Unblocking the Dam: Guest Post by Kate Baucherel

Introduction by Mark

All the thoughts and considerations I write down in these blogs are of course endlessly fascinating… Occasionally other people’s thoughts are however far more interesting than mine. So here’s Kate Baucherel, fellow Harvy Duckman author, expert in anything with the words cyber or crypto in fount of them, black belt in some form of violent sport or other and occasional drinker of Guinness, with some interesting thoughts. I think this sort of thing should be encouraged…

Unblocking the Dam By Kate Baucherel

I don’t think I’d ever suffered from writer’s block. Sure, there are those times when you stare at a blank page and remember that it’s hard to edit one of those. You just start writing words to fill the space and they eventually resolve themselves into something with a life of its own that can be tweaked and moulded into a compelling story. The thing that caught me out just a few weeks ago was quite different. I’d always thought of writer’s block as a brick wall, something where you push through and the next idea is on the other side. This was different.

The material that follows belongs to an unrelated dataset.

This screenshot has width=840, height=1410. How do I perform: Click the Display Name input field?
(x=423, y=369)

Five books in to a series, with characters all doing their own things and tackling challenges that change them, it should be a fairly easy ride. There’s a certain amount of housekeeping to ensure that the familiar tropes and character quirks are covered. An appearance by Donald the Cat is a requirement, as is a comment on the practicality or otherwise of smart fridges, and one day I will write down what coffee they all prefer rather than hunting back through the earlier books to check. There are threads to tug on from previous books. There is a need to make the story stand alone as far as possible with an identifiable background and a new and yet more evil scheme for our heroine to foil.

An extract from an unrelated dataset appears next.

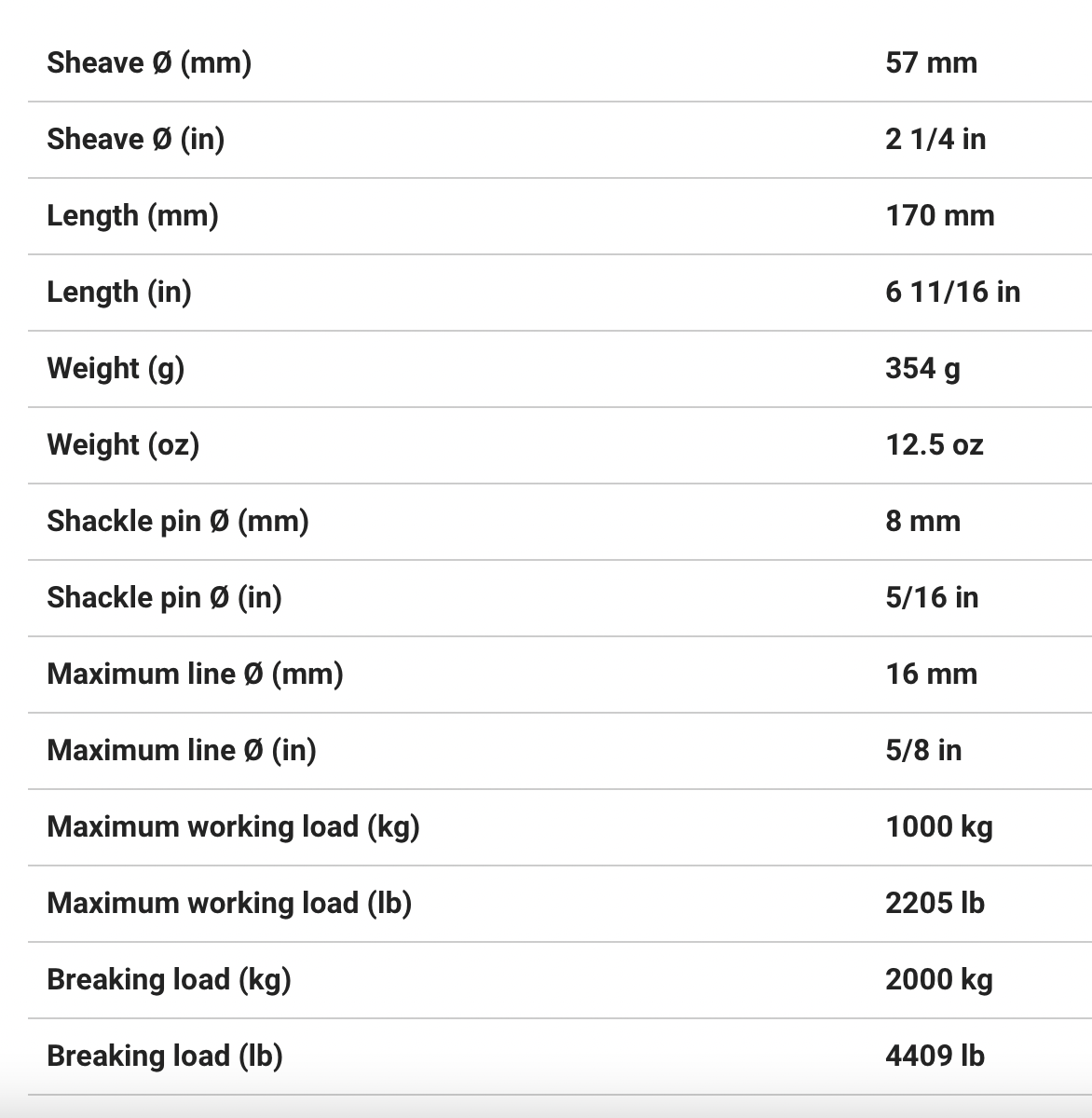Click the "Sheave Ø (mm)" label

And then there’s the tech. The world is moving ridiculously fast and while the first in the series, Bitcoin Hurricane, took a matter of a weeks from concept to completion and extrapolated the tech that I’d been working with for a few years, this was different. In Unstable Realities we are diving head first into the metaverse, opening up virtual and augmented reality with a fully hybrid Olympic games as the backdrop. My work has already taken me into Decentraland and the Sandbox, immersive conference venues, flying around Second Life and projecting shows into my living room with The Round. I’m comfortable with virtual worlds, but not all my readers will be. Conveying the wonders of that environment was a challenge, alongside getting the technical elements as close to reality as possible.

So much material, so many ideas… and therein lay the problem. After rattling away a quite a pace, with a deadline in my sights, the writing stopped. The ideas were all there. I could play each of the scenes in my head with dialogue, detail and clarity, but I couldn’t write them down. The river was dammed.

How did it burst? With determination and a handy pair of transatlantic flights. I normally spend those trips watching a slew of movies. Outbound, I wrote, and wrote, and wrote. There was no washing to do, no cats to play with, no emails or social media to distract me. 6,672 words went down on the laptop between Amsterdam and Atlanta. Then a week of extra inspiration – talks by people developing or using the metaverse, from the creators of Second Life and ChatGPT to people building avatars and reality apps, and even a DJ who uses augmented reality and 3D effects in his show. Another 4,350 words appeared on the way home, writing in airport lounges and cafés (I slept across the Atlantic this time).

The final few scenes were the hardest to write. The climax had lived in my head for so long that getting it down on paper was tough, but it felt like the final break of the dam wall, words pouring out onto the page. “The End” was a sweet moment of calm. Now the book is floating towards the mouth of the river, through editing and proofreading and typesetting and audio recordings. It’s release into the Amazon ocean is expected at the beginning of May.

Keep up to date with SimCavalier news and pre-order details at the SimCavalier Café – sign up here. And don’t forget you can find the first four SimCavalier books at the usual retailers on ebook, audiobook or paperback, or come and say hello and pick up some signed copies at SciFi Scarborough, 22-23 April.

Afterword by Mark

I too will be at Scarborough Scifi between the 22nd and 23rd of April, I’ll be on the table next to Kate, wearing my New Rocks so I don’t look too short in comparison to the overly tall Mrs Baucherel, along side a couple of other Harvey authors who are at least not taller than me.